*Work instructions*.
Set the data down once more, exactly as it is written.

Records from a dataset
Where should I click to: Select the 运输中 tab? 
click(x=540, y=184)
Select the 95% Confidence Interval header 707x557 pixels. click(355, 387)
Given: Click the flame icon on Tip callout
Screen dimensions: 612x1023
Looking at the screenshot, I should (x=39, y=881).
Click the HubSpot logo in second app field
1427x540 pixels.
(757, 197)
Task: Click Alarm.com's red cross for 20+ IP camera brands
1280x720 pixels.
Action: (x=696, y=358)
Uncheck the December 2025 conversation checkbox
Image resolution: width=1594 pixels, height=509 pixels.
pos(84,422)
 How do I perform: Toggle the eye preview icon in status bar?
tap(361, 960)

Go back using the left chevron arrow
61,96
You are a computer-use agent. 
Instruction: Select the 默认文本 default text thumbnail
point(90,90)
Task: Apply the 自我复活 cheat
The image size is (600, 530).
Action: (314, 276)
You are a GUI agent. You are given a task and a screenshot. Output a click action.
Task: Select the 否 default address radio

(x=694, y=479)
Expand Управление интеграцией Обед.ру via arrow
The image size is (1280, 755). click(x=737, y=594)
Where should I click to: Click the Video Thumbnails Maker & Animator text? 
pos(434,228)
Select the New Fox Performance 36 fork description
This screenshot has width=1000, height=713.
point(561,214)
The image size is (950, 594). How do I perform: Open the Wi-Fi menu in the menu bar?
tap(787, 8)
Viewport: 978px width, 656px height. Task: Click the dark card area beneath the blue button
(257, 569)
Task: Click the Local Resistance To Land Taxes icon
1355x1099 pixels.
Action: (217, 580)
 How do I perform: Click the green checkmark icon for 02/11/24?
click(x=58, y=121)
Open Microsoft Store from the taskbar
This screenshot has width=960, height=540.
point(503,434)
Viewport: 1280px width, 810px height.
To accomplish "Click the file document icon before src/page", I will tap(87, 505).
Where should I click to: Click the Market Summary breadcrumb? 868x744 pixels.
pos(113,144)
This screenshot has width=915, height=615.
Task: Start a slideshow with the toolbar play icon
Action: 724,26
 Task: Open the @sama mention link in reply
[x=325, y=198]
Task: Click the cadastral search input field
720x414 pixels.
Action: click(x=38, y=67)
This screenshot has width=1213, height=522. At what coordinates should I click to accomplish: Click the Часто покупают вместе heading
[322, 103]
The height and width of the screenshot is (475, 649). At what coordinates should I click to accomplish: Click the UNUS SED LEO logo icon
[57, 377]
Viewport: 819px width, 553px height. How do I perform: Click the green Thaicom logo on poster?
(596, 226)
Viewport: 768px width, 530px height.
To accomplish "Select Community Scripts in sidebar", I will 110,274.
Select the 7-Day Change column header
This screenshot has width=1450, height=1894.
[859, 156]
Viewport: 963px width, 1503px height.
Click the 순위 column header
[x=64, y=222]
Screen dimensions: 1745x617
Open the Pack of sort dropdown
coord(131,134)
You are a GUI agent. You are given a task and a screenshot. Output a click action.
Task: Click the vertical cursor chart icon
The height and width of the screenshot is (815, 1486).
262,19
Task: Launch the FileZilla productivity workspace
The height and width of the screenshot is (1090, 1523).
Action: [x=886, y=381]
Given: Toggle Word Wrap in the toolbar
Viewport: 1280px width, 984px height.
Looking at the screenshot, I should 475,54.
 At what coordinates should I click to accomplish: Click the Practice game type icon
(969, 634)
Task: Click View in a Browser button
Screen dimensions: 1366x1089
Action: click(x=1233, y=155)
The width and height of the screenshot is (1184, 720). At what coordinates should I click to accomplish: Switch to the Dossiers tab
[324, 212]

*Your solution*.
Where should I click to: Select the 运输中 tab? 
click(x=540, y=184)
Select the 95% Confidence Interval header 707x557 pixels. click(355, 387)
Given: Click the flame icon on Tip callout
Screen dimensions: 612x1023
Looking at the screenshot, I should (x=39, y=881).
Click the HubSpot logo in second app field
1427x540 pixels.
(757, 197)
Task: Click Alarm.com's red cross for 20+ IP camera brands
1280x720 pixels.
Action: (x=696, y=358)
Uncheck the December 2025 conversation checkbox
Image resolution: width=1594 pixels, height=509 pixels.
pos(84,422)
 How do I perform: Toggle the eye preview icon in status bar?
tap(361, 960)

Go back using the left chevron arrow
61,96
You are a computer-use agent. 
Instruction: Select the 默认文本 default text thumbnail
point(90,90)
Task: Apply the 自我复活 cheat
The image size is (600, 530).
Action: (314, 276)
You are a GUI agent. You are given a task and a screenshot. Output a click action.
Task: Select the 否 default address radio

(x=694, y=479)
Expand Управление интеграцией Обед.ру via arrow
The image size is (1280, 755). click(x=737, y=594)
Where should I click to: Click the Video Thumbnails Maker & Animator text? 
pos(434,228)
Select the New Fox Performance 36 fork description
This screenshot has width=1000, height=713.
point(561,214)
The image size is (950, 594). How do I perform: Open the Wi-Fi menu in the menu bar?
tap(787, 8)
Viewport: 978px width, 656px height. Task: Click the dark card area beneath the blue button
(257, 569)
Task: Click the Local Resistance To Land Taxes icon
1355x1099 pixels.
Action: (217, 580)
 How do I perform: Click the green checkmark icon for 02/11/24?
click(x=58, y=121)
Open Microsoft Store from the taskbar
This screenshot has width=960, height=540.
point(503,434)
Viewport: 1280px width, 810px height.
To accomplish "Click the file document icon before src/page", I will tap(87, 505).
Where should I click to: Click the Market Summary breadcrumb? 868x744 pixels.
pos(113,144)
This screenshot has width=915, height=615.
Task: Start a slideshow with the toolbar play icon
Action: 724,26
 Task: Open the @sama mention link in reply
[x=325, y=198]
Task: Click the cadastral search input field
720x414 pixels.
Action: click(x=38, y=67)
This screenshot has width=1213, height=522. At what coordinates should I click to accomplish: Click the Часто покупают вместе heading
[322, 103]
The height and width of the screenshot is (475, 649). At what coordinates should I click to accomplish: Click the UNUS SED LEO logo icon
[57, 377]
Viewport: 819px width, 553px height. How do I perform: Click the green Thaicom logo on poster?
(596, 226)
Viewport: 768px width, 530px height.
To accomplish "Select Community Scripts in sidebar", I will 110,274.
Select the 7-Day Change column header
This screenshot has width=1450, height=1894.
[859, 156]
Viewport: 963px width, 1503px height.
Click the 순위 column header
[x=64, y=222]
Screen dimensions: 1745x617
Open the Pack of sort dropdown
coord(131,134)
You are a GUI agent. You are given a task and a screenshot. Output a click action.
Task: Click the vertical cursor chart icon
The height and width of the screenshot is (815, 1486).
262,19
Task: Launch the FileZilla productivity workspace
The height and width of the screenshot is (1090, 1523).
Action: [x=886, y=381]
Given: Toggle Word Wrap in the toolbar
Viewport: 1280px width, 984px height.
Looking at the screenshot, I should 475,54.
 At what coordinates should I click to accomplish: Click the Practice game type icon
(969, 634)
Task: Click View in a Browser button
Screen dimensions: 1366x1089
Action: click(x=1233, y=155)
The width and height of the screenshot is (1184, 720). At what coordinates should I click to accomplish: Switch to the Dossiers tab
[324, 212]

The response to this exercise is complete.